For in vivo CVR and phrenic nerve activity studies, all raw signals were amplified via general purposed biological amplifier (filter settings DC – 3-5 KhZ) then digitized, calibrated and collected at a minimum of 500 Hz (1000 Hz for ECG and 2000 Hz for cardiac electrograms, and 10 KHz for phrenic nerve activity) using Notocord-HEM data acquisition and analysis software. The raw signal was filtered following acquisition with a bandpass filter set to 200–800 Hz). Vehicle (100% dimethylformamdide, DMF) or compound formulated in the vehicle was administered as a 30-minute IV infusion at 0.0167 μL/g body weight/min. Doses were selected to achieve unbound plasma concentrations in range of measured Nav1.6 IC50 values when infused at 0.0167uL/g body weight/min based on measured rat clearance, plasma protein binding and Nav1.6 IC50. Exposure in rats was determined in separate pharmacokinetics experiments where compounds were administered via IV dosing.

Results

NaV1.x inhibition by small molecules in electrophysiology demonstrate a variety of selectivity profiles

As part of the screening process to identify novel inhibitors of NaV1.7, compounds were tested against several other voltage-gated sodium channels. Inhibition was assessed on both human and rat channels overexpressed in HEK cells using the PX automated electrophysiology platform.

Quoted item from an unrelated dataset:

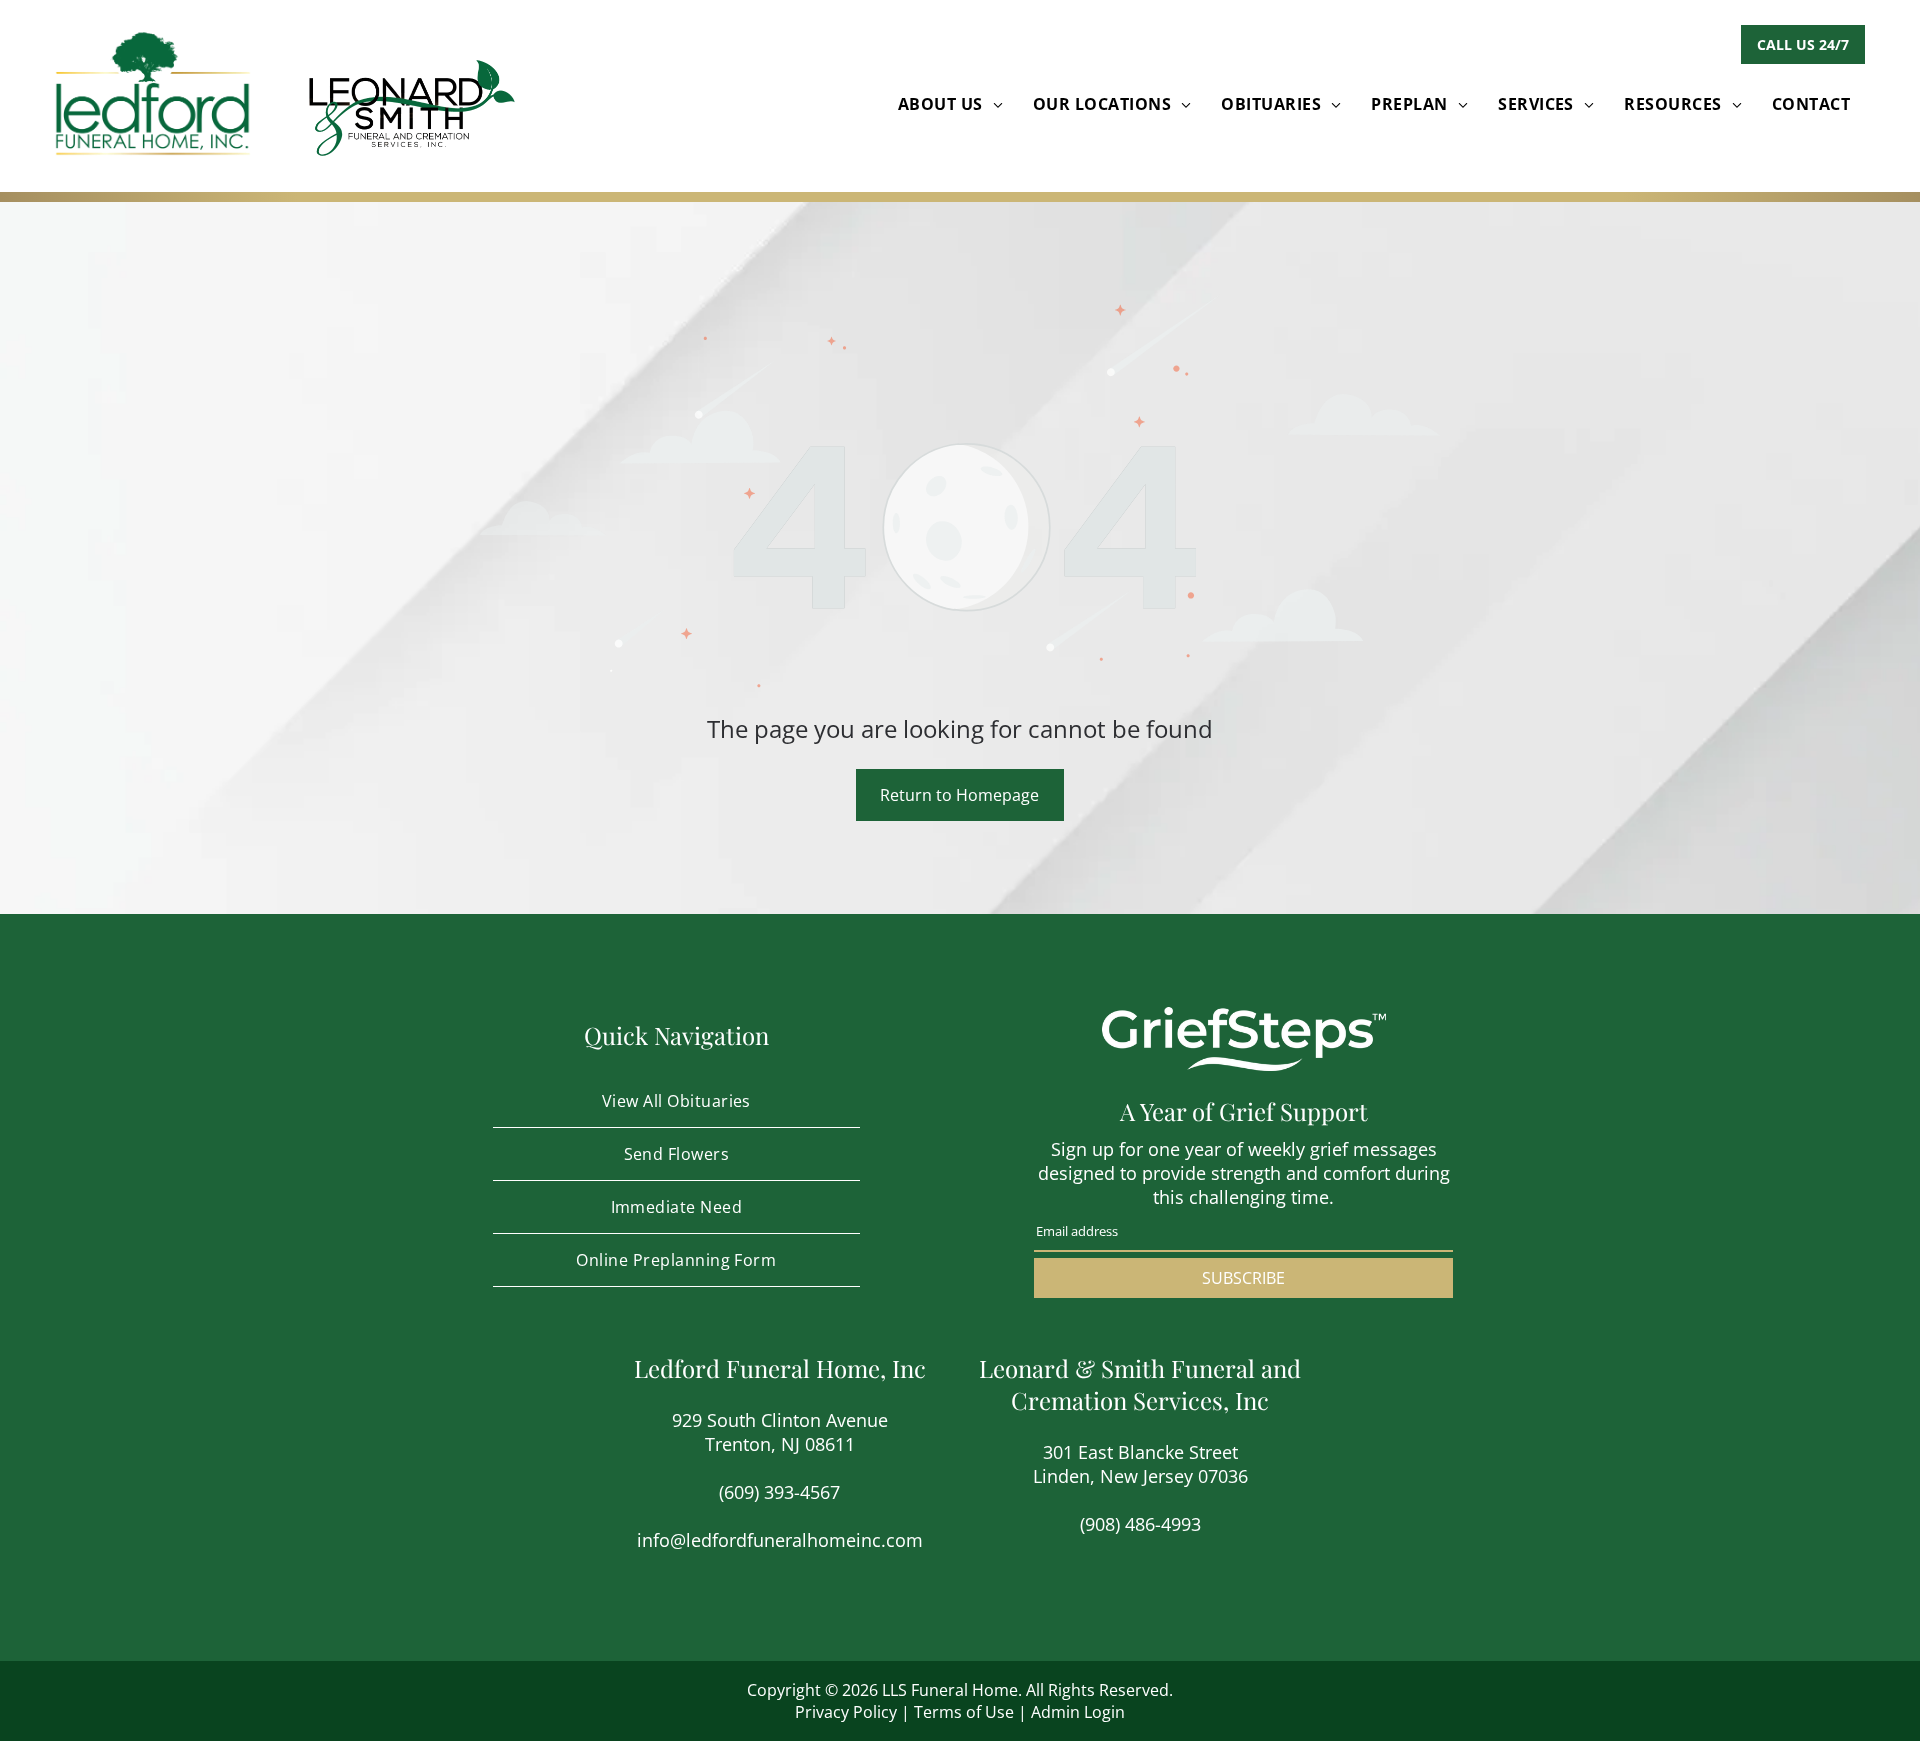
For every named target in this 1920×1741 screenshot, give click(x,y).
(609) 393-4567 (779, 1492)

All compound potencies were measured in a hyperpolarized protocol as described in the methods. Prior experiments had determined that the hyperpolarized potency of compounds on NaV1.7 was a good predictor of their in vivo analgesic efficacy across several different preclinical animal models – the in vitro IC50 was predictive of the in vivo IC90 [23]. The calculated IC50 values for five compounds (SSCI-1, 36, Figure 1) are reported in Table 1. As shown in Figure 2b, concentration-response curves for inhibition of human NaV1.6 were generated for SSCI-1, 3–6. Representative electrophysiology recordings for compound SSCI-4 are shown in Figure 2a. All five compounds were additionally screened against hNaV1.5 for which they were inactive at concentrations up to and including 30 μM. SSCI-1, 3–5 were inactive against hNaV1.4 up to 30 μM and demonstrated a high degree of selectivity against a broad panel of different ion channels (see Supplemental Information Table 1). In addition, compounds from this class of aryl-sulfonamides are known to have peripheral restriction due to poor passive permeability and active transport by Pgp. SSCI-1, 3–5 displayed such low passive diffusion that Pgp transport could not be accurately assessed. Earlier work on SSCI-3 and related compounds reported the peripheral restriction of these compounds [21]. SSCI-1, 4–6 also have confirmed that central exposure, measured through CSF concentrations in mouse, was low for this class of compounds [20,23].

Table 1.

Human NaV1.x potency for SSCIs.

Compound Human NaV1.7 IC50 (μM) Human NaV1.6 IC50 (μM) Rat NaV1.6 IC50 (μM) Human NaV1.5 IC50 (μM) Human NaV1.4 IC50 (μM)
SSCI-3 1.0 1.113 8.1 >30 >30
SSCI-4 5.0 5.216 23 >30 >30
SSCI-5 2.1 4.614 7.4 >30 >30
SSCI-1 0.065 >30 19 >30 >30
SSCI-6 0.29 0.023 >0.041a >30 ND

a45% inhibition at 41 nM

Figure 2.

Figure 2.

Inhibition of NaV1.6 currents in HEK-293 cells. (a). Representative manual electrophysiology traces for SSCI-4 applied to HEK-293 cells stably expressing human NaV1.6 as described in the Methods. Five concentrations of SSCI-4 are shown (100, 300, 1000, 3000, and 30,000 nM, blue traces) and a vehicle trace (black trace) obtained prior to compound application. (b). In vitro potencies were measured as described in the Methods. For each SSCI, then percent inhibition is plotted as a function of log concentration, then fit with the Hill Equation to determine the IC50 value for that compound.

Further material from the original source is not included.